TO-DO ITEM> Edit the forum thread on random number seeds by writing it out again starting with "Just a suggestion." and going on through "set to NULL.", with "seed" replaced by "starting value".

::: PAGE EXTRACT :::

I'm wondering if the seed for random picking needs to be adjusted or something.

Although I'm not an experienced coder compared to some others here, in my experience when I need to determine random numbers in C/C++ using just the rand() function I sometimes get the same results repeatedly, until I start "mixing" the seed with other program variables, which usually solves the problem.  By "mixing" I'm talking about adding, multiplying, etc. the seed number with several unrelated other variables that could be anything, even if they aren't related (such as exact "X" screen coordinate of the mouse cursor, for example...).

If I just base it off of elapsed time in seconds like some people do, I often get same, predictable results repeatedly, which can cause things like this.

Just a suggestion.

Duke:
The rand() implementation in Windoze is known to be not truely random.
But afaik it doesn't depend on the seed.

Destructavator:

--- Quote from: Duke on January 26, 2010, 02:55:09 am ---But afaik it doesn't depend on the seed.

--- End quote ---

Then what is the seed for?  I'm not saying you're wrong, but in my personal studies and research on random numbers a seed should first be set before a random number is called, or set to NULL.

What am I missing here?
 ???

poppadrake:
Realistically though, there are only two genders to choose from.  Won't the trend naturally swing back and forth?  The stats aren't dictated by gender so capabilities seem to be sufficiently random. And wouldn't connecting random number initialization to time be random enough?  Mouse cursor tends to begin from the same area because it generally remains in the same area...the Icon you start the game from...or maybe not.

::: INFORMATION :::

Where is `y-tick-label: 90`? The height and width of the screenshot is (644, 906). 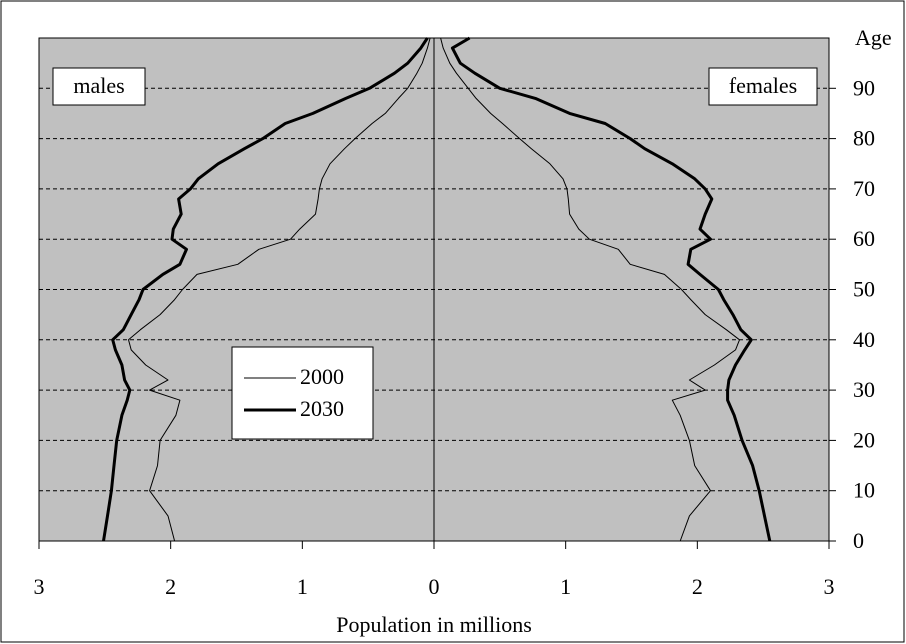 y-tick-label: 90 is located at coordinates (864, 88).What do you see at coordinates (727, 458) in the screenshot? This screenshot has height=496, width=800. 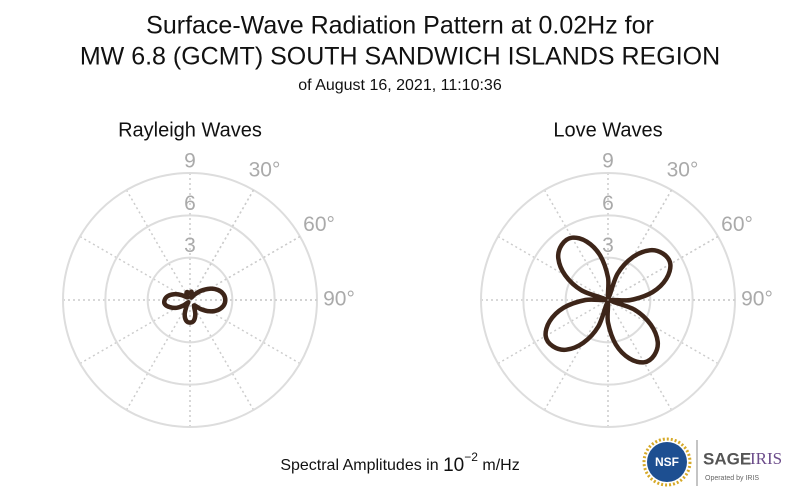 I see `sage-text: SAGE` at bounding box center [727, 458].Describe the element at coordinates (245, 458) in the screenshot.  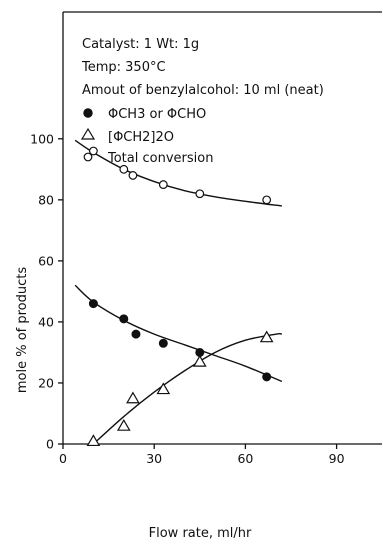
I see `x-tick-label: 60` at that location.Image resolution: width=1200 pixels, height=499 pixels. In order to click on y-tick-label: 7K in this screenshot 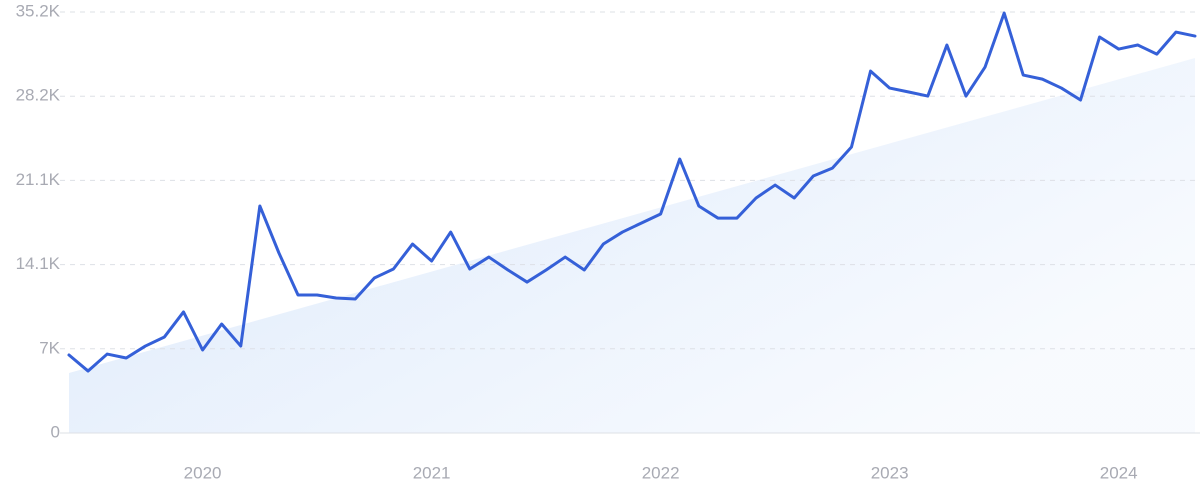, I will do `click(50, 348)`.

:::

EXERCISE RESULT>
Just a suggestion.

Duke:
The rand() implementation in Windoze is known to be not truely random.
But afaik it doesn't depend on the starting value.

Destructavator:

--- Quote from: Duke on January 26, 2010, 02:55:09 am ---But afaik it doesn't depend on the starting value.

--- End quote ---

Then what is the starting value for?  I'm not saying you're wrong, but in my personal studies and research on random numbers a starting value should first be set before a random number is called, or set to NULL.